SUPPLIED ENTRIES START

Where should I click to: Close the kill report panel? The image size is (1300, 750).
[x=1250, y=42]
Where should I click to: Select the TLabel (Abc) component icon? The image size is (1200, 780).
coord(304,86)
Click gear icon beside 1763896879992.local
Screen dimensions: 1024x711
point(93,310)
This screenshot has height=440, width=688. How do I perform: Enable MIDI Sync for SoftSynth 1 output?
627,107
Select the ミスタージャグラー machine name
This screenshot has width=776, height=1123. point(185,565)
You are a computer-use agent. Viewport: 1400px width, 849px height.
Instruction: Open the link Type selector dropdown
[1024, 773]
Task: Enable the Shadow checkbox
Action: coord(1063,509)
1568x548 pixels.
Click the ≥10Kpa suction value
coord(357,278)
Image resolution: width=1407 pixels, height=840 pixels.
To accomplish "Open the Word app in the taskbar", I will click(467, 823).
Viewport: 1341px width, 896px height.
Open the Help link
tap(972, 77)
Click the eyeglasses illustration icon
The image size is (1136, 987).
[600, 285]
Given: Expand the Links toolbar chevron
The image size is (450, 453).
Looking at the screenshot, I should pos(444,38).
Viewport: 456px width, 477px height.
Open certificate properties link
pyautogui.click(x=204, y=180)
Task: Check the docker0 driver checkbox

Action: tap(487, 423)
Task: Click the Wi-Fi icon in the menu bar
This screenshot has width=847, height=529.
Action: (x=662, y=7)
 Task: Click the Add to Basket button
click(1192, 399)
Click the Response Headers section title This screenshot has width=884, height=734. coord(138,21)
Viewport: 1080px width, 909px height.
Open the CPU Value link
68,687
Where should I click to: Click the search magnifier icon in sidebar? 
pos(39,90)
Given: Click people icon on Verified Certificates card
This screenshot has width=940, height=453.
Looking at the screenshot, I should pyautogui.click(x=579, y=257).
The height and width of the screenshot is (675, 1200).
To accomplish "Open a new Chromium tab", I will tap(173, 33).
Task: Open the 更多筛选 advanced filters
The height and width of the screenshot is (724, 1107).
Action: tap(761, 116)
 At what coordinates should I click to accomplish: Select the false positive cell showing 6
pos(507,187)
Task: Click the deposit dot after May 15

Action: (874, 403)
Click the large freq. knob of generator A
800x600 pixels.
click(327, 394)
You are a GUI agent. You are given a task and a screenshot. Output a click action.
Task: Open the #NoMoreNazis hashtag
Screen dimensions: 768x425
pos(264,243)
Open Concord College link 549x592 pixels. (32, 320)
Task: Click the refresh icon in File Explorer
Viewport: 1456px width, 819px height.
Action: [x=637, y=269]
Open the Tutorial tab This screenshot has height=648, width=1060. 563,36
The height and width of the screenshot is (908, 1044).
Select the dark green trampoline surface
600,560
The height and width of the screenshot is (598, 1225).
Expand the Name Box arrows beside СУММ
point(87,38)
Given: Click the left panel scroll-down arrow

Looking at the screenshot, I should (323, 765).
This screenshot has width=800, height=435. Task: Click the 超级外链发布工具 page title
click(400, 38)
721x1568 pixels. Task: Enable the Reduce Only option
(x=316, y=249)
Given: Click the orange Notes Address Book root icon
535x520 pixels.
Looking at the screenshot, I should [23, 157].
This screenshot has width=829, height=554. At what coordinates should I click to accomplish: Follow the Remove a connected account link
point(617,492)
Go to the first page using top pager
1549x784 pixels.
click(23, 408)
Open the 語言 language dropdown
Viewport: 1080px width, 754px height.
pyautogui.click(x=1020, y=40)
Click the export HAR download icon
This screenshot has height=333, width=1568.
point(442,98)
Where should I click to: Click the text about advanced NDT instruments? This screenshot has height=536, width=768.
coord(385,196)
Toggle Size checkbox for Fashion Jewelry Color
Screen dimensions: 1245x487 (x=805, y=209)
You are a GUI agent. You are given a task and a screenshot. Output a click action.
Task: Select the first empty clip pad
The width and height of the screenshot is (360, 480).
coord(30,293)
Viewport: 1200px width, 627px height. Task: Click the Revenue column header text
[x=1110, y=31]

SUPPLIED ENTRIES END

Repeat the material word for word, with no line missing.

Where should I click to: Close the kill report panel? The image size is (1300, 750).
[x=1250, y=42]
Where should I click to: Select the TLabel (Abc) component icon? The image size is (1200, 780).
coord(304,86)
Click gear icon beside 1763896879992.local
Screen dimensions: 1024x711
point(93,310)
This screenshot has height=440, width=688. How do I perform: Enable MIDI Sync for SoftSynth 1 output?
627,107
Select the ミスタージャグラー machine name
This screenshot has width=776, height=1123. point(185,565)
You are a computer-use agent. Viewport: 1400px width, 849px height.
Instruction: Open the link Type selector dropdown
[1024, 773]
Task: Enable the Shadow checkbox
Action: coord(1063,509)
1568x548 pixels.
Click the ≥10Kpa suction value
coord(357,278)
Image resolution: width=1407 pixels, height=840 pixels.
To accomplish "Open the Word app in the taskbar", I will click(467, 823).
Viewport: 1341px width, 896px height.
Open the Help link
tap(972, 77)
Click the eyeglasses illustration icon
The image size is (1136, 987).
[600, 285]
Given: Expand the Links toolbar chevron
The image size is (450, 453).
Looking at the screenshot, I should pos(444,38).
Viewport: 456px width, 477px height.
Open certificate properties link
pyautogui.click(x=204, y=180)
Task: Check the docker0 driver checkbox

Action: tap(487, 423)
Task: Click the Wi-Fi icon in the menu bar
This screenshot has width=847, height=529.
Action: (x=662, y=7)
 Task: Click the Add to Basket button
click(1192, 399)
Click the Response Headers section title This screenshot has width=884, height=734. coord(138,21)
Viewport: 1080px width, 909px height.
Open the CPU Value link
68,687
Where should I click to: Click the search magnifier icon in sidebar? 
pos(39,90)
Given: Click people icon on Verified Certificates card
This screenshot has width=940, height=453.
Looking at the screenshot, I should pyautogui.click(x=579, y=257).
The height and width of the screenshot is (675, 1200).
To accomplish "Open a new Chromium tab", I will tap(173, 33).
Task: Open the 更多筛选 advanced filters
The height and width of the screenshot is (724, 1107).
Action: tap(761, 116)
 At what coordinates should I click to accomplish: Select the false positive cell showing 6
pos(507,187)
Task: Click the deposit dot after May 15

Action: (874, 403)
Click the large freq. knob of generator A
800x600 pixels.
click(327, 394)
You are a GUI agent. You are given a task and a screenshot. Output a click action.
Task: Open the #NoMoreNazis hashtag
Screen dimensions: 768x425
pos(264,243)
Open Concord College link 549x592 pixels. (32, 320)
Task: Click the refresh icon in File Explorer
Viewport: 1456px width, 819px height.
Action: [x=637, y=269]
Open the Tutorial tab This screenshot has height=648, width=1060. 563,36
The height and width of the screenshot is (908, 1044).
Select the dark green trampoline surface
600,560
The height and width of the screenshot is (598, 1225).
Expand the Name Box arrows beside СУММ
point(87,38)
Given: Click the left panel scroll-down arrow

Looking at the screenshot, I should (323, 765).
This screenshot has width=800, height=435. Task: Click the 超级外链发布工具 page title
click(400, 38)
721x1568 pixels. Task: Enable the Reduce Only option
(x=316, y=249)
Given: Click the orange Notes Address Book root icon
535x520 pixels.
Looking at the screenshot, I should [23, 157].
This screenshot has width=829, height=554. At what coordinates should I click to accomplish: Follow the Remove a connected account link
point(617,492)
Go to the first page using top pager
1549x784 pixels.
click(23, 408)
Open the 語言 language dropdown
Viewport: 1080px width, 754px height.
pyautogui.click(x=1020, y=40)
Click the export HAR download icon
This screenshot has height=333, width=1568.
point(442,98)
Where should I click to: Click the text about advanced NDT instruments? This screenshot has height=536, width=768.
coord(385,196)
Toggle Size checkbox for Fashion Jewelry Color
Screen dimensions: 1245x487 (x=805, y=209)
You are a GUI agent. You are given a task and a screenshot. Output a click action.
Task: Select the first empty clip pad
The width and height of the screenshot is (360, 480).
coord(30,293)
Viewport: 1200px width, 627px height. Task: Click the Revenue column header text
[x=1110, y=31]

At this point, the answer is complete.